GIVEN PASSAGE:
════════

And now the moment of truth. Trump announces that the women won. Khloe takes 20 grand for her charity, The Brent Shapiro Foundation. Trump dismisses the ladies, leaving the men in the boardroom to fight to the death (I wish!). [That would make the second hour of this show worth it. - AC] Commercials.

When we return, the ladies celebrate with champagne. Khloe explains that her charity raises money to raise awareness about addictions. The women plan to go three in a row or more, and Melissa clicks on the monitor to see what's happening downstairs. Trump lets Scott say his piece first, though he does interrupt to point out that Scott had a hard time controlling his team. Scott points the finger at Tom. Tom claims he was trying to offer options. Scott claims Tom sold himself more than the product during the focus group. He accuses Tom of playing a game rather than working with the team. Trump asks if anyone objected to the name EEE. Tom proudly steps up to say he was. Scott says he felt like Tom was fighting him every step of the way. Tom claims he wanted to win and knew that EEE didn't make any sense. Upstairs, Natalie chimes in that using EEE to signify Zappos is like Trump using an MMM to signify his brand. Nice. That almost makes up for the backstabbing bitchery in front of cagey Tony.

════════

GIVEN INFORMATION:
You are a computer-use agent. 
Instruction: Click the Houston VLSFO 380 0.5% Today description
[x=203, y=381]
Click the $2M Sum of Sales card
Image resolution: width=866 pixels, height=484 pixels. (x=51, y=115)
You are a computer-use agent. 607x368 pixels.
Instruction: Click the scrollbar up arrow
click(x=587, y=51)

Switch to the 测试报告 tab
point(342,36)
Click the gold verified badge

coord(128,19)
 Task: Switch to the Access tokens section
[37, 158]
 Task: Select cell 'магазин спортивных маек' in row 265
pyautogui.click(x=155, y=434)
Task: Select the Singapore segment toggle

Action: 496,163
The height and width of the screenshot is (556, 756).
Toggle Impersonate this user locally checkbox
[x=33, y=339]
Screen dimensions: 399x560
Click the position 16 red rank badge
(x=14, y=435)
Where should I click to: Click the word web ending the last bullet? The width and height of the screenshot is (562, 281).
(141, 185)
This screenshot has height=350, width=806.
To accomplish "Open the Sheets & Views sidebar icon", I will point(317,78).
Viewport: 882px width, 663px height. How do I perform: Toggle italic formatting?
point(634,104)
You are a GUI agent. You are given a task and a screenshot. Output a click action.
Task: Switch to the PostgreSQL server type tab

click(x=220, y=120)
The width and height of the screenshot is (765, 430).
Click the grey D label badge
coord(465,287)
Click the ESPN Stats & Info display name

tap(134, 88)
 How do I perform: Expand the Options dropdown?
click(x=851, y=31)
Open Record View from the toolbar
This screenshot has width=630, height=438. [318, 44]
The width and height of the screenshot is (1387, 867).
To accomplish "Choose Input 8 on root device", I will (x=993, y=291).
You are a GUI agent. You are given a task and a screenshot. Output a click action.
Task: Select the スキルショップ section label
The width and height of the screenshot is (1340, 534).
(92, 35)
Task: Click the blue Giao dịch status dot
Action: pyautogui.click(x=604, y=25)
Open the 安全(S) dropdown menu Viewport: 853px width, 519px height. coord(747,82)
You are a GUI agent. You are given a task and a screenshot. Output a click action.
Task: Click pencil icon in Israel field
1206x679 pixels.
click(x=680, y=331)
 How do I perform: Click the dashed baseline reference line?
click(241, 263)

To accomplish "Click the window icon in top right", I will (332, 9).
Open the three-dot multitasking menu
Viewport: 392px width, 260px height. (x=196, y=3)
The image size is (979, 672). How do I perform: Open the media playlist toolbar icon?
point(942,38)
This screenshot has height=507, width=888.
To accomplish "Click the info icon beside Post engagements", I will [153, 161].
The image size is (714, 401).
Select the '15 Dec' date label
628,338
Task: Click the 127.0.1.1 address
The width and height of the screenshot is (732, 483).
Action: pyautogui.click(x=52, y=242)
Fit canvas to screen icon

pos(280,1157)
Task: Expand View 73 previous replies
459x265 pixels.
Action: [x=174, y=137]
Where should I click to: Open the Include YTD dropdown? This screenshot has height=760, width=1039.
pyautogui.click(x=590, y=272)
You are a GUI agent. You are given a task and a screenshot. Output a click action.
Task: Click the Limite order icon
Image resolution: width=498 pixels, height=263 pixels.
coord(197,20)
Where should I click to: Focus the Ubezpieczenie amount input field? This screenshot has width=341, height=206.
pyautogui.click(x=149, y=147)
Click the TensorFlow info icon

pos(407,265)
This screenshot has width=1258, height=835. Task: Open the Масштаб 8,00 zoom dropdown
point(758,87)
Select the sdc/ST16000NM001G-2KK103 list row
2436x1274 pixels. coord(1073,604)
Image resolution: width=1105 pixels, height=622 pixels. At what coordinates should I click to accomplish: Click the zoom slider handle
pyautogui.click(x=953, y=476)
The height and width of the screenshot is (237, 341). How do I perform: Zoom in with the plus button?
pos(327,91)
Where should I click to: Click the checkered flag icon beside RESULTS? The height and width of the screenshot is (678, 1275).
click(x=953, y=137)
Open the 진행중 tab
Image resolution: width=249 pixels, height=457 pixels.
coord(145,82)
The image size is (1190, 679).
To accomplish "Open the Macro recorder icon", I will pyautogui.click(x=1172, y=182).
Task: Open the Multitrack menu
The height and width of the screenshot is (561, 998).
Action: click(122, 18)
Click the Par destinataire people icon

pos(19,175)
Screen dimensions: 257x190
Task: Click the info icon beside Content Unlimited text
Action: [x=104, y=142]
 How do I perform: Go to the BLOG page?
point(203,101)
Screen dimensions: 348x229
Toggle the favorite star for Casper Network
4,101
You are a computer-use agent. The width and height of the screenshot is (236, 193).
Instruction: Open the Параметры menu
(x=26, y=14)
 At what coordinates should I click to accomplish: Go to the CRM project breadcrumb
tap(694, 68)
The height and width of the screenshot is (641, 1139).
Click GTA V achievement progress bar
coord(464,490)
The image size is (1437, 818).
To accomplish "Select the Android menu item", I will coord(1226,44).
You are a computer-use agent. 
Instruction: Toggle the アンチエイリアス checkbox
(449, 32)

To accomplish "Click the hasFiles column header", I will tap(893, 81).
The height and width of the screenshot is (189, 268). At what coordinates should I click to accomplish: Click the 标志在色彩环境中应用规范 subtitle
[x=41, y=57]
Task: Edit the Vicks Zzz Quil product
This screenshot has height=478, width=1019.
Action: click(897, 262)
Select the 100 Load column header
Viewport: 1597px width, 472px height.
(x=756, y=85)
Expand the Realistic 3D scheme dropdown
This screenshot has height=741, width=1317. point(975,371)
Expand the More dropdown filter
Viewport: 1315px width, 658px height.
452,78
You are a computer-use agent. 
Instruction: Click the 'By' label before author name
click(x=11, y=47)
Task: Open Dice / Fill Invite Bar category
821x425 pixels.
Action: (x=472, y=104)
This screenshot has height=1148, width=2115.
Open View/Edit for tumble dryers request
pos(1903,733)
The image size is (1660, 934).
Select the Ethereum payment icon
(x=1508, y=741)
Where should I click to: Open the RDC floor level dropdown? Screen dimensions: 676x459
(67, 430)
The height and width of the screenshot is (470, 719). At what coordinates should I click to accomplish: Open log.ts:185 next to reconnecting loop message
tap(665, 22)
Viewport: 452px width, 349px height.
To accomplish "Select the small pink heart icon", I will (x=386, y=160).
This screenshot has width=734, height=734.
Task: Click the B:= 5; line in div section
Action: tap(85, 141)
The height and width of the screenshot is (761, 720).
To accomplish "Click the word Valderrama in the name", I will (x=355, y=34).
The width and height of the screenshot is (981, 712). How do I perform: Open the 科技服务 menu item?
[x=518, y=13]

════════

DO THIS: Copy the boardroom recap verbatim, beginning at the words "And now the" and stopping after "- AC] Commercials.".

SOLUTION FOR THIS TASK:
And now the moment of truth. Trump announces that the women won. Khloe takes 20 grand for her charity, The Brent Shapiro Foundation. Trump dismisses the ladies, leaving the men in the boardroom to fight to the death (I wish!). [That would make the second hour of this show worth it. - AC] Commercials.